▸ What is expected
Return exactly the span of lines in the following data that opens with the line containing "This screenshot has width=542, height=453." and closes with the line containing "Focus the Subscribe". Include nothing else.

▸ Dataset records
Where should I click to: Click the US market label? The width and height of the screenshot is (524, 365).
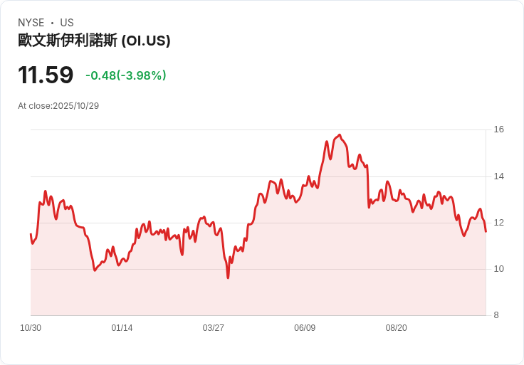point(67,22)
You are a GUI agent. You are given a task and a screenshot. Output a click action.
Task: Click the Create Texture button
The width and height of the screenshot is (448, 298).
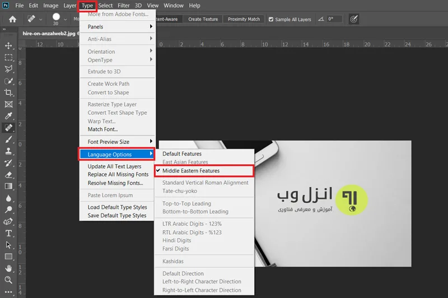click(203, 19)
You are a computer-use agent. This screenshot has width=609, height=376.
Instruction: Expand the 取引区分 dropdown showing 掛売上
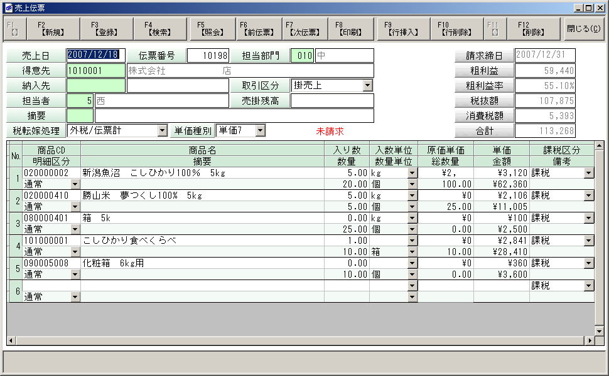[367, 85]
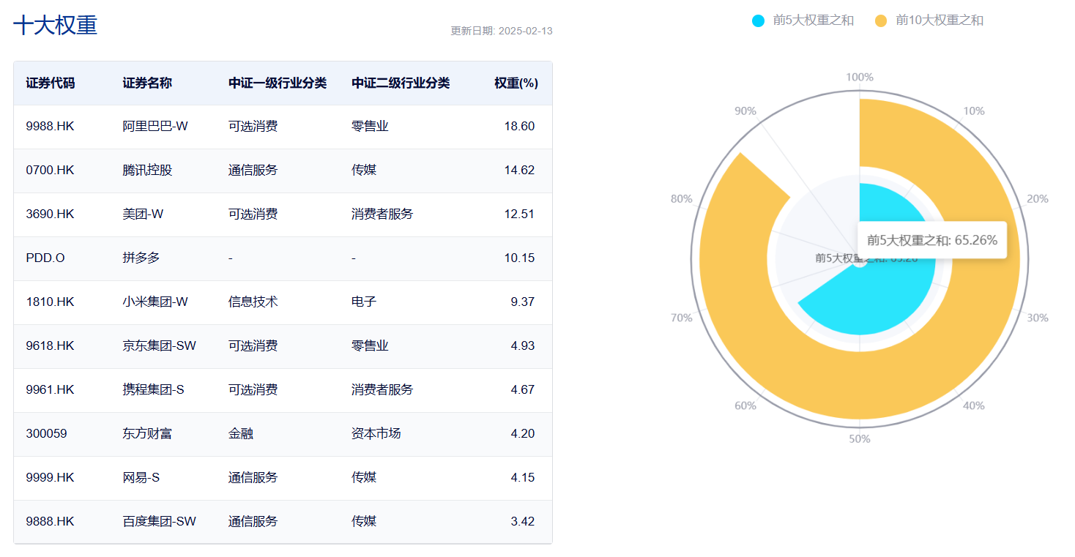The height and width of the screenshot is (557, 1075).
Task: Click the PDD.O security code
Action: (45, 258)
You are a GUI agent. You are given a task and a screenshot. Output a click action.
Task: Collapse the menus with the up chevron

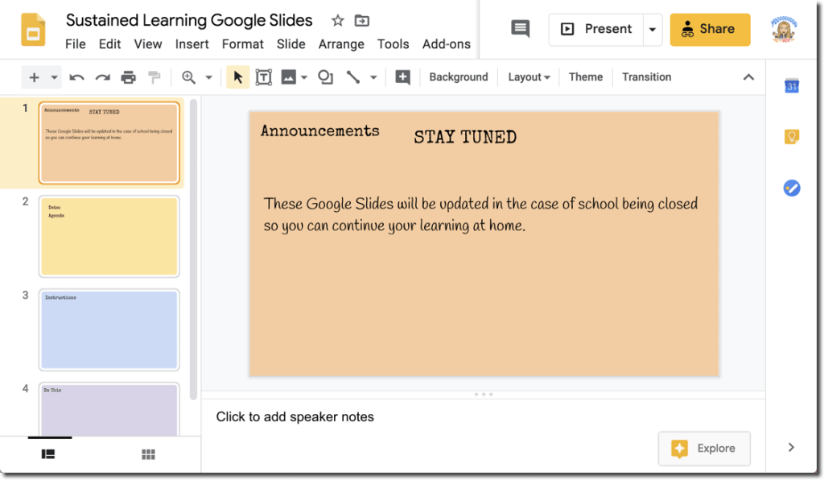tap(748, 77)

---

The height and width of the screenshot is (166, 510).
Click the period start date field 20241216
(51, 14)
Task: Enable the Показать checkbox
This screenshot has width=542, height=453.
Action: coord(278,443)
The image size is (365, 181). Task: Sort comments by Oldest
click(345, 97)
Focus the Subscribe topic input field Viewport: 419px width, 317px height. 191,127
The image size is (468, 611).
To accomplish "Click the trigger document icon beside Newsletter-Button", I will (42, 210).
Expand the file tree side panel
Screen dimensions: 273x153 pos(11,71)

▸ Answer box
This screenshot has width=542, height=453.
Action: coord(278,443)
The image size is (365, 181). Task: Sort comments by Oldest
click(345, 97)
Focus the Subscribe topic input field Viewport: 419px width, 317px height. 191,127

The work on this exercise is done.